___ DATA IN THIS EXERCISE ___

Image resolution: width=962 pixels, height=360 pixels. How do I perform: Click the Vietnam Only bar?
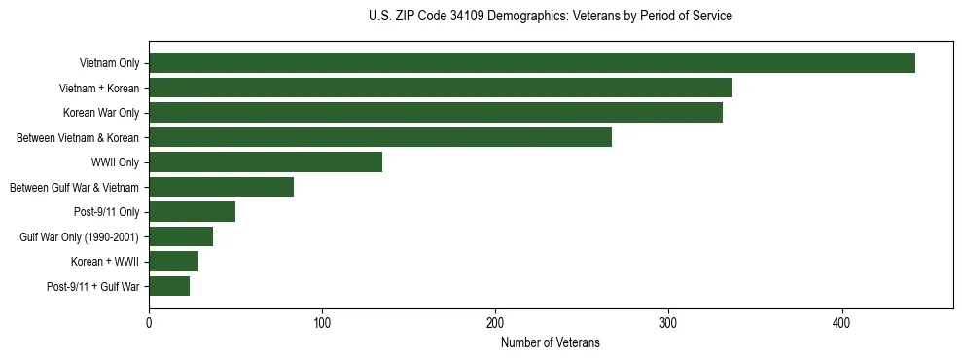[x=532, y=63]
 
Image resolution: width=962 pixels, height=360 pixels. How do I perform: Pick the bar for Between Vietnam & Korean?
[x=380, y=137]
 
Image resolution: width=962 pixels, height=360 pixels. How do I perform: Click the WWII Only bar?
[x=266, y=162]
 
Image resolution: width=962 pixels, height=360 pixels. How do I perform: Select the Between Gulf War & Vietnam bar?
[x=222, y=187]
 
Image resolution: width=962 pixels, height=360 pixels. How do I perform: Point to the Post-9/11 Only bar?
[x=193, y=212]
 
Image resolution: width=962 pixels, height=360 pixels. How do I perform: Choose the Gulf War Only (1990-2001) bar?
[x=181, y=236]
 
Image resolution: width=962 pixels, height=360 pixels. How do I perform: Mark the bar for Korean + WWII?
[x=174, y=261]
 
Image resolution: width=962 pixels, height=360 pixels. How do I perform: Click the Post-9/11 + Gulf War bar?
[x=169, y=286]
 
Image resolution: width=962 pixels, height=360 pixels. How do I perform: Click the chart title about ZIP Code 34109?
[x=551, y=17]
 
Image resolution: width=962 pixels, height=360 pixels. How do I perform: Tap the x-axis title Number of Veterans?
[x=551, y=343]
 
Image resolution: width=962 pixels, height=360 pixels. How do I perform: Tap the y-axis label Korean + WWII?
[x=105, y=262]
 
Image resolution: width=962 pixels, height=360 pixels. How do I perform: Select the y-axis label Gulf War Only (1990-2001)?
[x=79, y=236]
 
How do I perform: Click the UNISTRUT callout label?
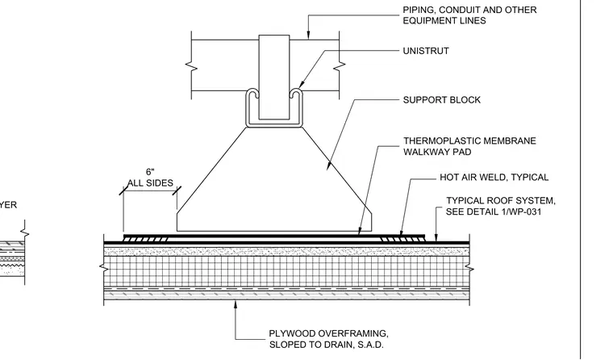pos(426,51)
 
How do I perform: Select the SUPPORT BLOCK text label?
pos(442,100)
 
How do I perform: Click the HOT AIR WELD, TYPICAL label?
pos(494,178)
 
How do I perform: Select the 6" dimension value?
pos(150,172)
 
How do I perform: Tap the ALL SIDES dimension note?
pos(150,182)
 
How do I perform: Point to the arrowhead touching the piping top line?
pos(308,36)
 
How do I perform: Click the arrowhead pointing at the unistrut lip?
pos(302,84)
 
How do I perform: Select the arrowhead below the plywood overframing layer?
pos(236,305)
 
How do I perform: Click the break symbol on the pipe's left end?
pos(192,66)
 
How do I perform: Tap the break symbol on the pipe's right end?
pos(340,66)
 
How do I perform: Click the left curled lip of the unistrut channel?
pos(252,94)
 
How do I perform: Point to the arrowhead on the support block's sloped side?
pos(329,165)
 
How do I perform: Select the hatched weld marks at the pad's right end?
pos(402,239)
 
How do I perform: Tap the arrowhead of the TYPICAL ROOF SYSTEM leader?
pos(436,237)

___

*WORK TO DO*
Rescale the records by writing out again every line from the one that has "How do I perform: Point to the arrowhead on" through the end of the records, requests included. Multiply each position coordinate in the answers by 1.3 and round to the nearest whole number, with halves going up.

*RESULT OF THE TASK*
How do I perform: Point to the arrowhead on the support block's sloped side?
pos(428,215)
 
How do I perform: Select the hatched weld marks at the pad's right end?
pos(523,311)
 
How do I perform: Tap the arrowhead of the TYPICAL ROOF SYSTEM leader?
pos(567,308)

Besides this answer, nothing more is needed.